To be honest, I've never really rated Eric Pickles - his bluff, 'I'm a Yorkshireman' style doesn't convince me of his integrity and his supposed common sense approach is merely a poorly-disguised populism. And, unfortunately, his proposal that voters might be able to vote down a council tax increase in a referendum is one of those superficially attractive ideas that will be very popular until it starts to be used.
In my experience, very few councils want significant increases in the level of council tax. Given that there are councils that have elections in three years out of every four, you can hardly hope that profligacy will be forgotten by the next election. And, in the current circumstances, very few will seek to levy significant increases.

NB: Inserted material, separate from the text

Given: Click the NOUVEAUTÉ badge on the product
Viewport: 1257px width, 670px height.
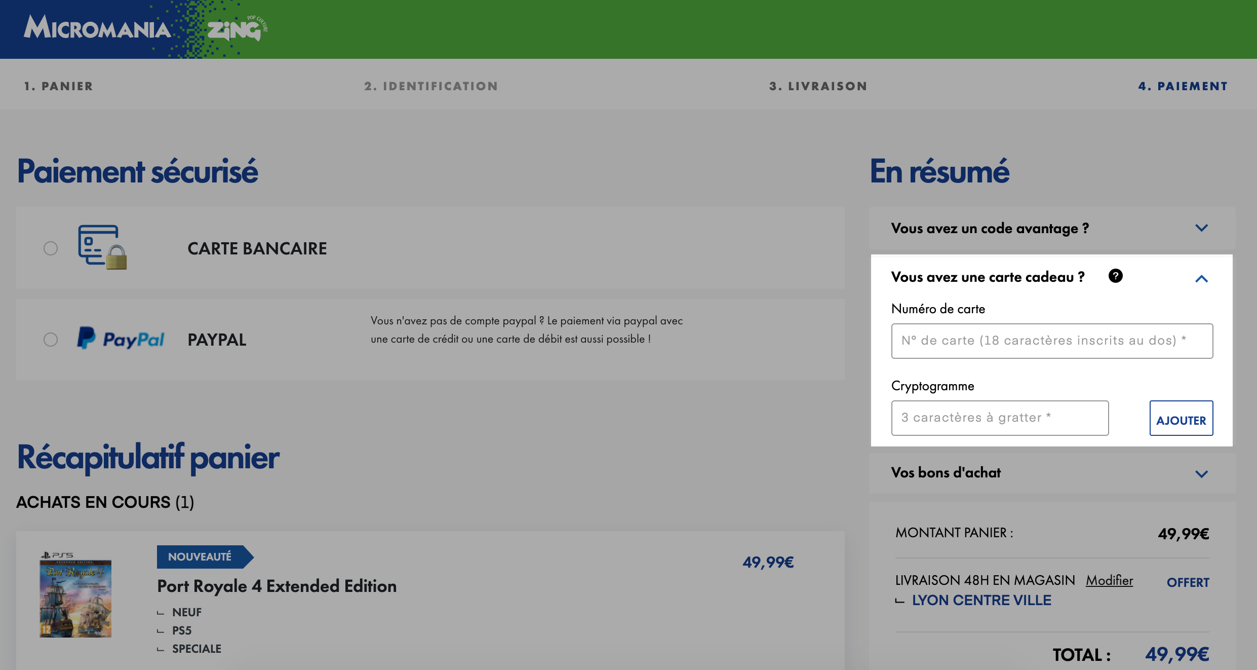Looking at the screenshot, I should pos(205,556).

But let's assume, for the sake of the argument, that there are some councils determined to increase their council tax rate by more than the rate of inflation. There could be good cause - something that central government won't fully cover like free bus travel for the elderly. It might be that local voters desire extra services. A referendum is triggered, costing however much - I'm told that the cost of Parish Council elections for Creeting St Peter is about £1.10 per elector, so you can use that as a guide.
If the proposed precept is lost, what is it replaced by? Does the Council return to the drawing board and how long will it have? Because time is of the essence, council tax demands have to be issued, direct debits updated, staff paid, after all.
And who campaigns for the two sides of the argument? Would the minority opposition group be effectively constraining the elected administration? Would the costs of running the referendum exceed the resultant reduction in income?
For most district and parish councils, the burden is likely to exceed the benefit, and the consequential effects in a place like Mid Suffolk are serious indeed. Given that the District collects the precepts of the County, the Parish and the Fire Authority, all of whom might be blameless, how is the circle squared?
All in all, this is a dog's breakfast of a proposal. The Daily Mail will doubtless love it, as they hate government at every level, but voters will quickly discover the downsides. But it will glean a few favourable headlines, just as Labour were so adept at doing. They were good at promising the moon and delivering nothing too...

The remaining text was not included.